Function 使用可变文本清理数据框列

Question

How can I set a function that can cleans through a given text passed into a Data Frame.我如何设置一个 function 来清除传递给数据框的给定文本。 The text will be my variable, so I can put whatever sentence and the function will clean it by applying lower case, removing characters, etc. My attempt goes like this:文本将是我的变量，所以我可以输入任何句子，function 将通过应用小写、删除字符等来清理它。
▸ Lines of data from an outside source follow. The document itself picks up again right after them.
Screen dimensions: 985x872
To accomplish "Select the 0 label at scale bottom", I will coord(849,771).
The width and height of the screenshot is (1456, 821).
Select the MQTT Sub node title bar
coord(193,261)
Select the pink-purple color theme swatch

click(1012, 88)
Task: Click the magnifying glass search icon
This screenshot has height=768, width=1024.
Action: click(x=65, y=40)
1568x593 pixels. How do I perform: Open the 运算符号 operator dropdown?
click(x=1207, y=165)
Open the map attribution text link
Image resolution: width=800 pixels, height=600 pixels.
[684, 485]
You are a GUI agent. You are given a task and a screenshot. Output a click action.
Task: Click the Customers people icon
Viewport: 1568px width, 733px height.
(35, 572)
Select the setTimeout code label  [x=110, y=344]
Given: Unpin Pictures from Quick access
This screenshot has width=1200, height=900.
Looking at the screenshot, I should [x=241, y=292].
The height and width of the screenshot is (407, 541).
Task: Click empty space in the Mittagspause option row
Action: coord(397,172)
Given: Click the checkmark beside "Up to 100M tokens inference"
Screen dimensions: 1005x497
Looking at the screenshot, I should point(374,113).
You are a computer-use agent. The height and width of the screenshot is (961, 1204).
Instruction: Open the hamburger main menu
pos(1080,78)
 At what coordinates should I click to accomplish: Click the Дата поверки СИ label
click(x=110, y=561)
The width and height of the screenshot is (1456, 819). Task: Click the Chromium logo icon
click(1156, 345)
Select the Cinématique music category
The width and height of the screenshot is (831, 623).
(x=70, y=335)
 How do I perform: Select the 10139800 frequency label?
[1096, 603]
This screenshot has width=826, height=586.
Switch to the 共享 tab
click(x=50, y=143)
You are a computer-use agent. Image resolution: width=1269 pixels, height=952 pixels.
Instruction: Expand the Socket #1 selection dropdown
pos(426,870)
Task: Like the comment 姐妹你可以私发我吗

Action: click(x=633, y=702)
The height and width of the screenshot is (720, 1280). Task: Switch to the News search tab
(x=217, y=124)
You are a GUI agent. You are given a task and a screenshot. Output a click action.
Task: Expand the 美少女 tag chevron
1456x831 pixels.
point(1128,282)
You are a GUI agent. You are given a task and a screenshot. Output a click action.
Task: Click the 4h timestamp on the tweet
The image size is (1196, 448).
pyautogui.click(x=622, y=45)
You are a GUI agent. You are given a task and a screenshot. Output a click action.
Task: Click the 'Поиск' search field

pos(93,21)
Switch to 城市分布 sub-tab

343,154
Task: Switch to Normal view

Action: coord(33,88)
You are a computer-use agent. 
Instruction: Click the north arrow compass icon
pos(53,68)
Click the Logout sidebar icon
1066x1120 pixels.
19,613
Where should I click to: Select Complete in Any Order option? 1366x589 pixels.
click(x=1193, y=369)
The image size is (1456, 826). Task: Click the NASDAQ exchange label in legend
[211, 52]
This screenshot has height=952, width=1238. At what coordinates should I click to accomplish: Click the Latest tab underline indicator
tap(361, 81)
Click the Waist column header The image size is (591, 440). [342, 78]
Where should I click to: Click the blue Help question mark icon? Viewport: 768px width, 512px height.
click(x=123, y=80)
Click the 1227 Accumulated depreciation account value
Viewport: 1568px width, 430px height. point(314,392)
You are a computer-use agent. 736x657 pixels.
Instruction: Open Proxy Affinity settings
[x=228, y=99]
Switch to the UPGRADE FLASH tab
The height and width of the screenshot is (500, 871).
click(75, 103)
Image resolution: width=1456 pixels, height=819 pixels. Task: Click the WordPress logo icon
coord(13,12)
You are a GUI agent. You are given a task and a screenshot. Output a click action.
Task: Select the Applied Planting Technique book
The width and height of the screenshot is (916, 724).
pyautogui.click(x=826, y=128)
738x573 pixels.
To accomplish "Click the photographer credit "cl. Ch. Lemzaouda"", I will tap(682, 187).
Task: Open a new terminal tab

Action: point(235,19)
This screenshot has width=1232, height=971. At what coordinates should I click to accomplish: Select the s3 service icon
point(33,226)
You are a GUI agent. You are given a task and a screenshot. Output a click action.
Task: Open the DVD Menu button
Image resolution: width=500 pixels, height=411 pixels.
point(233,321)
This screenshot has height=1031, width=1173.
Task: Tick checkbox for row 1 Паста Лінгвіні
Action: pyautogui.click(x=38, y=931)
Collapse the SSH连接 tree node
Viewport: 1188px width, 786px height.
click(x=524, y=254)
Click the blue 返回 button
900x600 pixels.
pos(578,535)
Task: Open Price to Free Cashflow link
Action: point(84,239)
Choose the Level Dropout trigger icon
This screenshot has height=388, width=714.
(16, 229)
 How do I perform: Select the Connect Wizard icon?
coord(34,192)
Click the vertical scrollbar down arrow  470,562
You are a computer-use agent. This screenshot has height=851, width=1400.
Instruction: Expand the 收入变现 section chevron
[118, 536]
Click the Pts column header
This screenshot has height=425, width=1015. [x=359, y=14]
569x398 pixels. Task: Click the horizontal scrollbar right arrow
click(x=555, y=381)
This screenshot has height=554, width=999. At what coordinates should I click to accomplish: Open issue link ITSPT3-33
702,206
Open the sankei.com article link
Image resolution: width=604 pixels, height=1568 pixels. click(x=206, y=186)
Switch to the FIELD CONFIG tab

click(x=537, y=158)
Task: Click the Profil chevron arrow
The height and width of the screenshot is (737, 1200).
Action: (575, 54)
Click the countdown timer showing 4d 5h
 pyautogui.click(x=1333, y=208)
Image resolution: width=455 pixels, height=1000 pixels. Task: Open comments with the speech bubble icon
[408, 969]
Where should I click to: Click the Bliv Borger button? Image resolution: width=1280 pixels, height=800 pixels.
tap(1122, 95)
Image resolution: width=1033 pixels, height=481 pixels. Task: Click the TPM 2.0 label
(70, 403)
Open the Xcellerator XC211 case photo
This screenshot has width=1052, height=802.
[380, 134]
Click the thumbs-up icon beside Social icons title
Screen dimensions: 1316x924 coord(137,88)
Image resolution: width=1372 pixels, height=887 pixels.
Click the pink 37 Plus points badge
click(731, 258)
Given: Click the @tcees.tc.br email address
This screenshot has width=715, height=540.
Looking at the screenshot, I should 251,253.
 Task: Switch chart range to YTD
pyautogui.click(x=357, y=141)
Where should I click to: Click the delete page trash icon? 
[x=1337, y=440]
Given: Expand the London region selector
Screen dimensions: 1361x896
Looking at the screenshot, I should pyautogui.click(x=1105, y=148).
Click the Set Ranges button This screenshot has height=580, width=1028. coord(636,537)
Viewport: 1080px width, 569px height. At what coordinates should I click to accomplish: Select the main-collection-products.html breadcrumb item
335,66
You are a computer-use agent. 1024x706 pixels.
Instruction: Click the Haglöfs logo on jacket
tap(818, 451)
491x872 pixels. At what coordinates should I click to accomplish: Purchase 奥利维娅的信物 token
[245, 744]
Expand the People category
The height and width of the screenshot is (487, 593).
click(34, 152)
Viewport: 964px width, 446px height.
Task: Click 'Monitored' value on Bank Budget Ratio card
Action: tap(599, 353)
我的尝试是这样的：

def my_function(x):
    # Applies a few cleaning steps to the exceptions df:
    # Sets text to lower case:
    x.iloc[:, 0].str.lower()
    # Removes breaks:
    x.iloc[:, 0].replace(r'\n', ' ', regex=True)
    # Sets text to lower case:
    x.iloc[:, 0].str.lower()
    # Removes a more extensive set of 'special' characters:
    remove_these = ["!",'"',"%","&","'","(",")","#","*","?",
                    "+",",","-",".","/",":",";","<","=",">",
                    "@","[","\\","]","^","_","`","{","|","}",
                    "~","–","’", "*"]
    for char in remove_these:
        x.iloc[:, 0].str.replace(char, ' ')
    # Removes numbers:
    x.iloc[:, 0].replace(r'\d+', ' ', regex=True)
    # Removes single characters:
    x.iloc[:, 0].replace(r'\b[a-zA-Z]\b', ' ', regex=True)
    # Removes extra spaces (trim) from both ends:
    x.iloc[:, 0].str.strip()
    # Removes double spacing:
    x.iloc[:, 0].replace(r' +', ' ', regex=True)
    # Removes spaces --:
    x.iloc[:, 0].replace(r'--', '', regex=True)

Since the variable text would be passed into a DF, I thought using the first column always, hence the iloc[:, 0].由于可变文本将被传递到 DF，我认为总是使用第一列，因此使用 iloc[:, 0]。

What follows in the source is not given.